Ensuring hash tuples are properly maxaligned

Started by Tom Laneover 8 years ago8 messageshackers
Jump to latest
#1Tom Lane
tgl@sss.pgh.pa.us

I've been poking around in the PHJ code trying to identify the reason
why there are still so many buildfarm failures. I've not nailed it
down yet, but one thing I did notice is that there's an entirely
undocumented assumption that offsetof(HashMemoryChunkData, data) is
maxalign'ed. If it isn't, the allocation code will give back non-
maxaligned pointers, which will appear to work as long as you only
test on alignment-lax processors.

Now, the existing definition of the struct seems safe on all
architectures we support, but it would not take much to break it.
I think we ought to do what we did recently in the memory-context
code: insert an explicit padding calculation and a static assertion
that it's right. Hence, the attached proposed patch (in which
I also failed to resist the temptation to make the two code paths
in dense_alloc() look more alike). Any objections?

regards, tom lane

Attachments:

ensure-proper-hash-tuple-alignment.patchtext/x-diff; charset=us-ascii; name=ensure-proper-hash-tuple-alignment.patchDownload+33-23
#2Andres Freund
andres@anarazel.de
In reply to: Tom Lane (#1)
Re: Ensuring hash tuples are properly maxaligned

Hi,

On 2018-01-02 19:08:49 -0500, Tom Lane wrote:

Now, the existing definition of the struct seems safe on all
architectures we support, but it would not take much to break it.
I think we ought to do what we did recently in the memory-context
code: insert an explicit padding calculation and a static assertion
that it's right. Hence, the attached proposed patch (in which
I also failed to resist the temptation to make the two code paths
in dense_alloc() look more alike). Any objections?

Generally no objections.

+	/*
+	 * It's required that data[] start at a maxaligned offset.  This padding
+	 * calculation is correct as long as int is not wider than size_t and
+	 * dsa_pointer is not wider than a regular pointer, but there's a static
+	 * assertion to check things in nodeHash.c.
+	 */

But note that dsa_pointer can be wider than a regular pointer on
platforms without atomics support.

+#define HASHMEMORYCHUNKDATA_RAWSIZE (SIZEOF_SIZE_T * 3 + SIZEOF_VOID_P)
+
+	/* ensure proper alignment by adding padding if needed */
+#if (HASHMEMORYCHUNKDATA_RAWSIZE % MAXIMUM_ALIGNOF) != 0
+	char		padding[MAXIMUM_ALIGNOF - HASHMEMORYCHUNKDATA_RAWSIZE % MAXIMUM_ALIGNOF];
+#endif
+
char		data[FLEXIBLE_ARRAY_MEMBER];	/* buffer allocated at the end */
}			HashMemoryChunkData;

Wonder if this specific case wouldn't be easier handled with a union?

Greetings,

Andres Freund

#3Tom Lane
tgl@sss.pgh.pa.us
In reply to: Andres Freund (#2)
Re: Ensuring hash tuples are properly maxaligned

Andres Freund <andres@anarazel.de> writes:

On 2018-01-02 19:08:49 -0500, Tom Lane wrote:

Now, the existing definition of the struct seems safe on all
architectures we support, but it would not take much to break it.
I think we ought to do what we did recently in the memory-context
code: insert an explicit padding calculation and a static assertion
that it's right. Hence, the attached proposed patch (in which
I also failed to resist the temptation to make the two code paths
in dense_alloc() look more alike). Any objections?
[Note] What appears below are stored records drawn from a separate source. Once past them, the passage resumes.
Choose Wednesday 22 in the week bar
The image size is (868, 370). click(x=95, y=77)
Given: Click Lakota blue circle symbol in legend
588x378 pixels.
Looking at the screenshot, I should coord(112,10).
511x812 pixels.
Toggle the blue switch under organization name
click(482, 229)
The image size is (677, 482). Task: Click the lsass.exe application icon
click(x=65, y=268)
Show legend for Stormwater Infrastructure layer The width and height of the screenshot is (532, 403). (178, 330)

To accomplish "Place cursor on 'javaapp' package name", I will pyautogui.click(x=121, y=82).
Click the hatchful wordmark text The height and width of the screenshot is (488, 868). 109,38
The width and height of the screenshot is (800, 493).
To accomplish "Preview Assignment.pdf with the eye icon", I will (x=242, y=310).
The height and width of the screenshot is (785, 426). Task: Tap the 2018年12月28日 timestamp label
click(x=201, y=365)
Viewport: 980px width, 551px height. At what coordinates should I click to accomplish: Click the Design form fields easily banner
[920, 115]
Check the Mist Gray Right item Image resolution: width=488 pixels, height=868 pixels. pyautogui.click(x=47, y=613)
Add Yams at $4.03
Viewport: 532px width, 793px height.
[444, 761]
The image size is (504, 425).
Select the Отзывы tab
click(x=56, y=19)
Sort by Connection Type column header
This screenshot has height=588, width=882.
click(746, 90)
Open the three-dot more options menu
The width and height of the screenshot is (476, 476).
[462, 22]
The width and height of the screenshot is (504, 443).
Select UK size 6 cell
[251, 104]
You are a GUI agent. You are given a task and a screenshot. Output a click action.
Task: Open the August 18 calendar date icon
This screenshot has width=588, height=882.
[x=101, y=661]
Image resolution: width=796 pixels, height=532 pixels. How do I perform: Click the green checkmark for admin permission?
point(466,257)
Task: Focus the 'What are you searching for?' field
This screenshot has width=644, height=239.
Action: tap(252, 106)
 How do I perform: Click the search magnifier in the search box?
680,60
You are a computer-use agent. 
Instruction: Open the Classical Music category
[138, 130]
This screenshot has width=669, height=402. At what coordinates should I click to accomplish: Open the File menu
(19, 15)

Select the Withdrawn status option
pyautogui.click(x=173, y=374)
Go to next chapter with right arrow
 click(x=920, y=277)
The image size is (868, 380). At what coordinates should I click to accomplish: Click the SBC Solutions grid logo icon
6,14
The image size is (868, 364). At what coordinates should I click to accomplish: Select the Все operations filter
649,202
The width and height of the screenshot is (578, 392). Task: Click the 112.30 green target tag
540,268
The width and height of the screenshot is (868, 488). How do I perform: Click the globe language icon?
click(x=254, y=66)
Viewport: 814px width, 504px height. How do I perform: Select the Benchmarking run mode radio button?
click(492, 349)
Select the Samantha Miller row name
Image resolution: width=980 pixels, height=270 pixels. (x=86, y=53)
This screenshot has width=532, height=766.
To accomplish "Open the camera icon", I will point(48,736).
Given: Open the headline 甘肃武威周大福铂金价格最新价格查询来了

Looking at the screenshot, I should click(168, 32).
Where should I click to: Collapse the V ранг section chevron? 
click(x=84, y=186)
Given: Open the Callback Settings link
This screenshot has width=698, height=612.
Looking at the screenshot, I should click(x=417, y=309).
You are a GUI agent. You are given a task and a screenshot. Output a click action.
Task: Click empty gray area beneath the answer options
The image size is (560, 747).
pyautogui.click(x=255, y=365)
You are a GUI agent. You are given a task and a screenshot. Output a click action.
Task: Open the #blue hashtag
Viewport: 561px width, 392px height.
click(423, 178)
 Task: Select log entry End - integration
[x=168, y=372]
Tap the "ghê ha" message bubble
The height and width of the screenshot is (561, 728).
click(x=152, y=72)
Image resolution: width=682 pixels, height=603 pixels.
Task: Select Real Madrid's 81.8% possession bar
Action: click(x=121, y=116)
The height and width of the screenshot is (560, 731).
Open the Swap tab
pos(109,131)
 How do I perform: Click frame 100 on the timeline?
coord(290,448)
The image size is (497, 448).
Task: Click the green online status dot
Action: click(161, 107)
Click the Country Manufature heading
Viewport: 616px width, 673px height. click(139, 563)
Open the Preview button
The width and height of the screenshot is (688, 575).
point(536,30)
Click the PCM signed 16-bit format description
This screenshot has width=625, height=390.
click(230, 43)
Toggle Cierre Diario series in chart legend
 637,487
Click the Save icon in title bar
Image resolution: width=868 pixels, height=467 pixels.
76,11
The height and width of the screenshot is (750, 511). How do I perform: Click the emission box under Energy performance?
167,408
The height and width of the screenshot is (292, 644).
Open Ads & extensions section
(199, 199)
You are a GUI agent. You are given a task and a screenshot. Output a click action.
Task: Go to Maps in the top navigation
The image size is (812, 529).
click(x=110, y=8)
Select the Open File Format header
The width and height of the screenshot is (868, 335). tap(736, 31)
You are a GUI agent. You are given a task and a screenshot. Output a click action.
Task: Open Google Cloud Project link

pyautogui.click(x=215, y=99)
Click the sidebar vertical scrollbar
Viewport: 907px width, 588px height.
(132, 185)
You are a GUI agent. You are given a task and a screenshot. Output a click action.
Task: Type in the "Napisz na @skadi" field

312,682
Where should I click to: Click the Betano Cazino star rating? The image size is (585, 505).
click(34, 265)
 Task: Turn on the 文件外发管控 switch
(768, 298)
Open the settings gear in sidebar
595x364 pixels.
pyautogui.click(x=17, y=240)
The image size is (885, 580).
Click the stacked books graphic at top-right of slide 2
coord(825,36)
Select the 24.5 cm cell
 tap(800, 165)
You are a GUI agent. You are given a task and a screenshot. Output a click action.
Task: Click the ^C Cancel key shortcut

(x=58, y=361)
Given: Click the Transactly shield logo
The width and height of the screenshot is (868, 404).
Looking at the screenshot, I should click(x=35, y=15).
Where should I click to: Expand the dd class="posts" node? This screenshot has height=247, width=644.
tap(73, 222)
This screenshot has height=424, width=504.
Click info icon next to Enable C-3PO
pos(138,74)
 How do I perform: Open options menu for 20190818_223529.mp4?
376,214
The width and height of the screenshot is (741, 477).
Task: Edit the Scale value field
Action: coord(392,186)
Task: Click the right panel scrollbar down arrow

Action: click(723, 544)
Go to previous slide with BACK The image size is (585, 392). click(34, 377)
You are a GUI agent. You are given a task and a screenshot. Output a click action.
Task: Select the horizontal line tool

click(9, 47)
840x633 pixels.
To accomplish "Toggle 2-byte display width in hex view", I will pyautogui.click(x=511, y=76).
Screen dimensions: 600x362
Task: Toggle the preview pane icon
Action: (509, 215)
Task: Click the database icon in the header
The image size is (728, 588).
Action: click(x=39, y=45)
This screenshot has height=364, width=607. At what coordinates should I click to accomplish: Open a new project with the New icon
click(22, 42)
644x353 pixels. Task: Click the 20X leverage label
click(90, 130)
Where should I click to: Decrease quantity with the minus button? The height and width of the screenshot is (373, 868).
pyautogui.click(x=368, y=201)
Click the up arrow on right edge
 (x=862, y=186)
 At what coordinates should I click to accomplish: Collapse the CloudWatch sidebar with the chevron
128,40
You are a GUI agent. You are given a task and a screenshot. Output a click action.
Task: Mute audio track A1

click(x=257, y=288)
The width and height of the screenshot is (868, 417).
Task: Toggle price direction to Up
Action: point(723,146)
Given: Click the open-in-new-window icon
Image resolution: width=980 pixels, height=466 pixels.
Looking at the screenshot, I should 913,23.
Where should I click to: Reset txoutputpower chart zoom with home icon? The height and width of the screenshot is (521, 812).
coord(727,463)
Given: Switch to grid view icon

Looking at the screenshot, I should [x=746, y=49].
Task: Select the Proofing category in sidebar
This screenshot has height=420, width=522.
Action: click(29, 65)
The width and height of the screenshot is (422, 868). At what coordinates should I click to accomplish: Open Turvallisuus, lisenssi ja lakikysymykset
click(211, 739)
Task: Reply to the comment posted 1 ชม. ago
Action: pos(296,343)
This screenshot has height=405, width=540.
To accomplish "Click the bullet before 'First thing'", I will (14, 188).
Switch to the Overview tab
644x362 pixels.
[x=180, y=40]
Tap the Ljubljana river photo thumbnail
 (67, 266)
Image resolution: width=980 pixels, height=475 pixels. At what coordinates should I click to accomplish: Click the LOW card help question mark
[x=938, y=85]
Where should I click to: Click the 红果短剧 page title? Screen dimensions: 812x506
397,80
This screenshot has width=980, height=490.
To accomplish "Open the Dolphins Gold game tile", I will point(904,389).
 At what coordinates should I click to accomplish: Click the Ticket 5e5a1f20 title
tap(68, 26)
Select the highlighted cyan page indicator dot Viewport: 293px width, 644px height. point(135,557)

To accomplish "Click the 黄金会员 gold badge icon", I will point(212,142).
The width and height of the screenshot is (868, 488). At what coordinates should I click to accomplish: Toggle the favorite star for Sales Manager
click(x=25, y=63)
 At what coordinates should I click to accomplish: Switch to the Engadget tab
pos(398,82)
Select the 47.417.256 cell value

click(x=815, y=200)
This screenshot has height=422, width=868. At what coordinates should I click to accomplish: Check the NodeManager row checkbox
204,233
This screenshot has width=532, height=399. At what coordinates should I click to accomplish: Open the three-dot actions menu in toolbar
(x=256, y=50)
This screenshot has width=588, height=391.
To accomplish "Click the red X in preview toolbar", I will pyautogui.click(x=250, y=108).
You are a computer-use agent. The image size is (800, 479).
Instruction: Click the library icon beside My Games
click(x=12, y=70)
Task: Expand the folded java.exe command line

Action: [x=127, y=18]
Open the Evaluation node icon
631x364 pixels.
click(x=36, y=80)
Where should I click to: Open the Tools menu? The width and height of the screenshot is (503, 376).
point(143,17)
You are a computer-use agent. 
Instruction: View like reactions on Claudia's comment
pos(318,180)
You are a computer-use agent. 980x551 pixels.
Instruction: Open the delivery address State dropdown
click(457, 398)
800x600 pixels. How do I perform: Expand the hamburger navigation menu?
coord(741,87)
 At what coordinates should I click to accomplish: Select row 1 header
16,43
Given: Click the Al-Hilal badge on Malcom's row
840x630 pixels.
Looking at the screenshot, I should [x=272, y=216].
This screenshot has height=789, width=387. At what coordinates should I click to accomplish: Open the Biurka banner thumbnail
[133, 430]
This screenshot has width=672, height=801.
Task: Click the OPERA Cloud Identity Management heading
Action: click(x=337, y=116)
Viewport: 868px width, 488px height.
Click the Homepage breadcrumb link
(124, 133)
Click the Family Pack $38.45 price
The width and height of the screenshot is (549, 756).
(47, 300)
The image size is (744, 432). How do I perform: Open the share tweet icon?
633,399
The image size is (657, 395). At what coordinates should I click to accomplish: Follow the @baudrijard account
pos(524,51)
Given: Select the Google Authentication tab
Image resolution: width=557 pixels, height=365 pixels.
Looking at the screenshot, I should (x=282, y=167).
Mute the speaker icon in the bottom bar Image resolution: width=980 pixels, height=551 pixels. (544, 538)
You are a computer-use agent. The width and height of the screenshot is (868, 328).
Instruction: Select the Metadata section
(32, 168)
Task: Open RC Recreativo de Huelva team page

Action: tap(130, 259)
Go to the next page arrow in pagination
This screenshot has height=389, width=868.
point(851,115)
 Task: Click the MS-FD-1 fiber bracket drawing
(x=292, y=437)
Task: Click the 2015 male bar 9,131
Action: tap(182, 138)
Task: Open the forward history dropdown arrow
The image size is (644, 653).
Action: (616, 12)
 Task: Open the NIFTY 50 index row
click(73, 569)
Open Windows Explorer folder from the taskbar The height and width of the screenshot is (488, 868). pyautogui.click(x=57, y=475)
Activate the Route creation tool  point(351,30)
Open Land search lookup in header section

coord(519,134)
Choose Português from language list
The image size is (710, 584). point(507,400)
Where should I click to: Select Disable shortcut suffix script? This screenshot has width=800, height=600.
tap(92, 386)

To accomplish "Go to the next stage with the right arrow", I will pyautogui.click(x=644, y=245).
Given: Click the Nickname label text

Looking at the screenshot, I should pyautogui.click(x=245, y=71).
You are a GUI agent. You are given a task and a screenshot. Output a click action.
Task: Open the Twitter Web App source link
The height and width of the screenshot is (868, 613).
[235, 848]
But note that dsa_pointer can be wider than a regular pointer on
platforms without atomics support.

Hm. I did not get that impression from the comments in dsa.h,
but if it's true then this approach won't work --- and indeed the
hash code would be actively broken in such a case, so it's a problem
we must fix.

The other idea I was considering was to get rid of the data[] member
entirely, define HASH_CHUNK_HEADER_SIZE as
MAXALIGN(sizeof(HashMemoryChunkData)), and replace the references to
data[] with pointer arithmetic along the lines of
((char *) chunk) + HASH_CHUNK_HEADER_SIZE
This would be a bit more invasive, but probably not too ugly if we
encapsulated that pointer arithmetic in a macro. And it'd certainly
be a bunch more robust against people throwing random fields into
the struct.

regards, tom lane

#4Thomas Munro
thomas.munro@gmail.com
In reply to: Tom Lane (#3)
Re: Ensuring hash tuples are properly maxaligned

On Wed, Jan 3, 2018 at 2:20 PM, Tom Lane <tgl@sss.pgh.pa.us> wrote:

Andres Freund <andres@anarazel.de> writes:

But note that dsa_pointer can be wider than a regular pointer on
platforms without atomics support.

Hm. I did not get that impression from the comments in dsa.h,
but if it's true then this approach won't work --- and indeed the
hash code would be actively broken in such a case, so it's a problem
we must fix.

Maybe Andres is thinking of dsa_pointer_atomic? dsa_pointer is
normally the size of a pointer (well, really, the size of size_t),
though it could be *narrower* if you don't have atomics or ask for it
with USE_SMALL_DSA_POINTER

--
Thomas Munro
http://www.enterprisedb.com

#5Andres Freund
andres@anarazel.de
In reply to: Thomas Munro (#4)
Re: Ensuring hash tuples are properly maxaligned

On 2018-01-03 14:29:15 +1300, Thomas Munro wrote:

On Wed, Jan 3, 2018 at 2:20 PM, Tom Lane <tgl@sss.pgh.pa.us> wrote:

Andres Freund <andres@anarazel.de> writes:

But note that dsa_pointer can be wider than a regular pointer on
platforms without atomics support.

Hm. I did not get that impression from the comments in dsa.h,
but if it's true then this approach won't work --- and indeed the
hash code would be actively broken in such a case, so it's a problem
we must fix.

Maybe Andres is thinking of dsa_pointer_atomic? dsa_pointer is
normally the size of a pointer (well, really, the size of size_t),
though it could be *narrower* if you don't have atomics or ask for it
with USE_SMALL_DSA_POINTER

Yep, I was.

#6Tom Lane
tgl@sss.pgh.pa.us
In reply to: Andres Freund (#5)
Re: Ensuring hash tuples are properly maxaligned

Andres Freund <andres@anarazel.de> writes:

On 2018-01-03 14:29:15 +1300, Thomas Munro wrote:

On Wed, Jan 3, 2018 at 2:20 PM, Tom Lane <tgl@sss.pgh.pa.us> wrote:

Andres Freund <andres@anarazel.de> writes:
But note that dsa_pointer can be wider than a regular pointer on
platforms without atomics support.

Hm. I did not get that impression from the comments in dsa.h,
but if it's true then this approach won't work --- and indeed the
hash code would be actively broken in such a case, so it's a problem
we must fix.

Maybe Andres is thinking of dsa_pointer_atomic? dsa_pointer is
normally the size of a pointer (well, really, the size of size_t),
though it could be *narrower* if you don't have atomics or ask for it
with USE_SMALL_DSA_POINTER

Yep, I was.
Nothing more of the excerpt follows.